An die Urnen!

Nach dem Koalitionsbruch plädieren alle Parteien für Neuwahlen. SPD, Grüne und PDS für sofortige Auflösung des Parlaments und Wahlen im September, sonst Misstrauensvotum. CDU: Später wählen

von ROLF LAUTENSCHLÄGER

Nach dem Bruch der CDU-SPD-Koalition haben sich alle Parteien für Neuwahlen ausgesprochen. Als mögliche Termine für den Urnengang sind bereits der 23. September oder der spätere Herbst dieses Jahres im Gespräch. Außerdem wird darüber gestritten, wie es bis dahin weitergeht. Während sich die CDU gegen eine sofortige Selbstauflösung des Parlaments stemmt, weil die Wahl dann spätestens acht Wochen nach der Auflösung und somit in den Sommerferien stattfinden müsste, drohen SPD, PDS und Grüne mit einem konstruktiven Misstrauensvotum gegen den Regierenden Bürgermeister und mit einem Übergangssenat unter der Führung des SPD-Fraktionschefs Klaus Wowereit. Die Grünen forderten gestern Abend den Rücktritt Diepgens bis zum 14. Juni.

Der SPD-Landesvorstand hatte gestern dem Ausstieg aus dem Regierungsbündnis zugestimmt. Parteichef Strieder hatte zuvor angekündigt, dass auf einem SPD-Landesparteitag am Sonntag die Koalition formell beendet wird und schnell Neuwahlen angestrebt werden sollten. Nach Ansicht Strieders sei „das notwendige Vertrauen in die Koalition aufgebraucht“. Er bezeichnete es erneut als „Verlotterung der Sitten“, dass die CDU ihr Programm zur Konsolidierung des Haushaltes der Öffentlichkeit vorgestellt habe und dann erst der SPD. Damit habe die CDU den Wahlkampf eingeleitet.

Zu möglichen Bündnissen äußerte sich Strieder nicht: „Wir machen heute keine Koalitionsaussagen.“ Konkreter darin wurde gestern die SPD-Bundesspitze und SPD-Senator Klaus Böger: Bundeskanzler Schröder gab den Berliner Sozialdemokraten für eine Partnersuche freie Hand.
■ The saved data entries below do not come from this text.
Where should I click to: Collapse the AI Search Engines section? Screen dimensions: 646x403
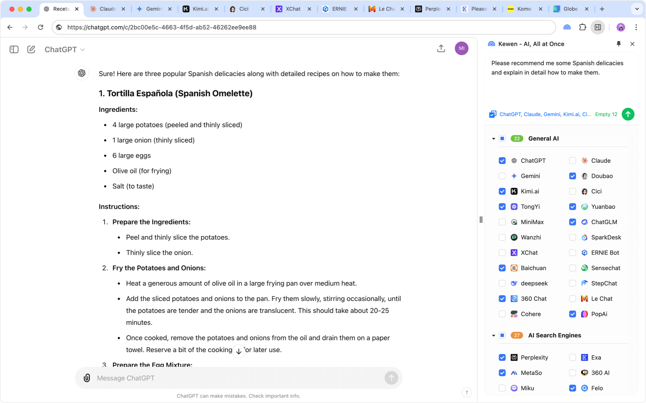(493, 335)
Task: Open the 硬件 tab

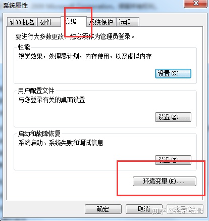Action: click(49, 22)
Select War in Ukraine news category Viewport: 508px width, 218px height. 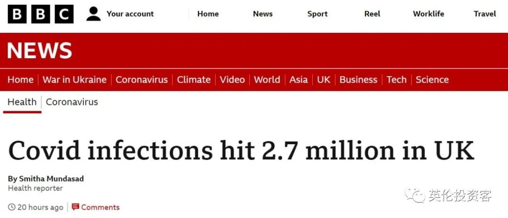pos(74,80)
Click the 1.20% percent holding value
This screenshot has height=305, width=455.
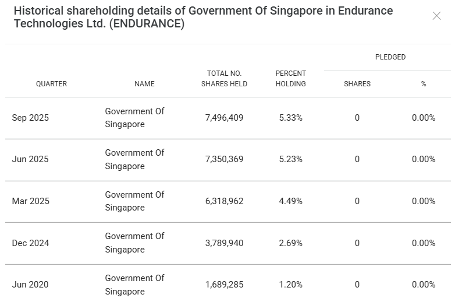point(290,285)
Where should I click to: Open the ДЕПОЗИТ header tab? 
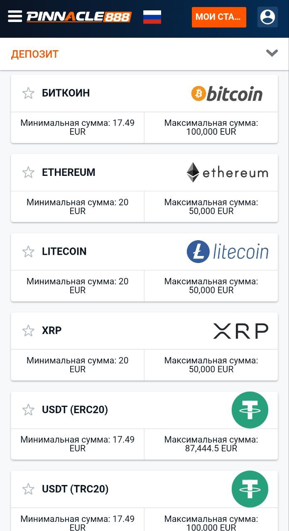35,54

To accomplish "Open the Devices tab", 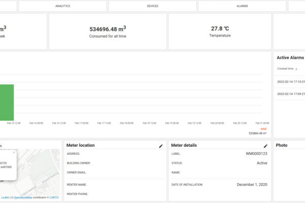I will (x=152, y=6).
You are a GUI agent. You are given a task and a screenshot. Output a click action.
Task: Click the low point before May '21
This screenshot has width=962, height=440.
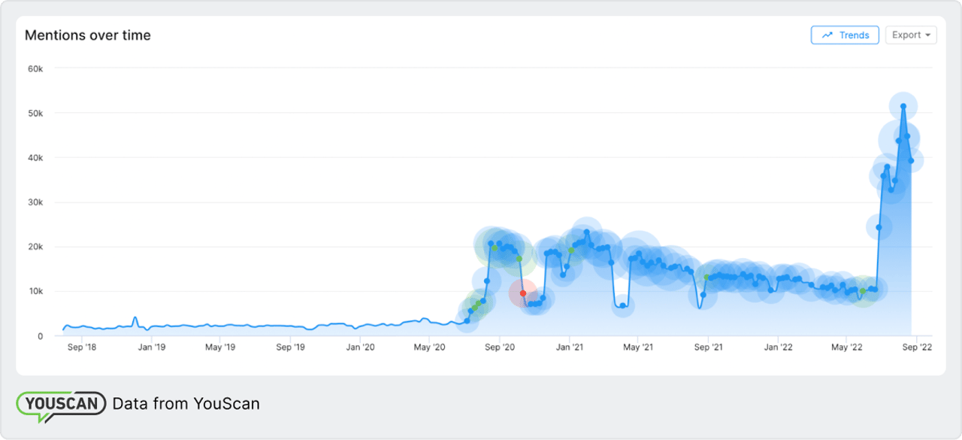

SPD-Generalsekretär Franz Müntefering sagte, dass „jede im Parlament vertretene Partei“ als Koalitionspartner in Frage komme – auch die PDS. Selbst der SPD-Rechte Böger schloss nicht aus, „mit der PDS über ein Bündnis zu reden“.

Diepgen sprach sich gestern ebenfalls für Neuwahlen aus, wollte aber keinen Termin nennen. Zugleich ließ er offen, ob er wieder als Spitzenkandidat seiner Partei antritt. Ein mögliches rot-rot-grünes Bündnis bezeichnete Diepgen als eine „Koalition der Wahlverlierer“. Der SPD warf er vor, „seit langem den Bruch der Koalition vorbereitet“ zu haben. Auch CDU-Fraktionschef Frank Steffel beschuldigte die SPD, Diepgen mit Hilfe der PDS „stürzen“ zu wollen.

Für eine rot-rot-grüne Koalition plädierten die Grünen-Fraktionsvorsitzenden Sibyll Klotz und Wolfgang Wieland. „Nach mehr als zehn Jahren sind die Wunden so weit vernarbt, dass wir eine Koalition mit der PDS für möglich halten“, sagte Wieland.

Nach Ansicht des PDS-Fraktionsvorsitzenden Harald Wolf sind vorgezogene Neuwahlen die „sauberste Lösung“ für die Stadt. Wolf forderte SPD und Grüne auf, zu erklären, „dass sie die PDS nicht von vornherein von Koalitionsbildungen ausschließen“. Zugleich bot er an, gemeinsam mit den anderen Parteien für die Selbstauflösung des Parlaments und damit für „schnelle Neuwahlen“ zu stimmen.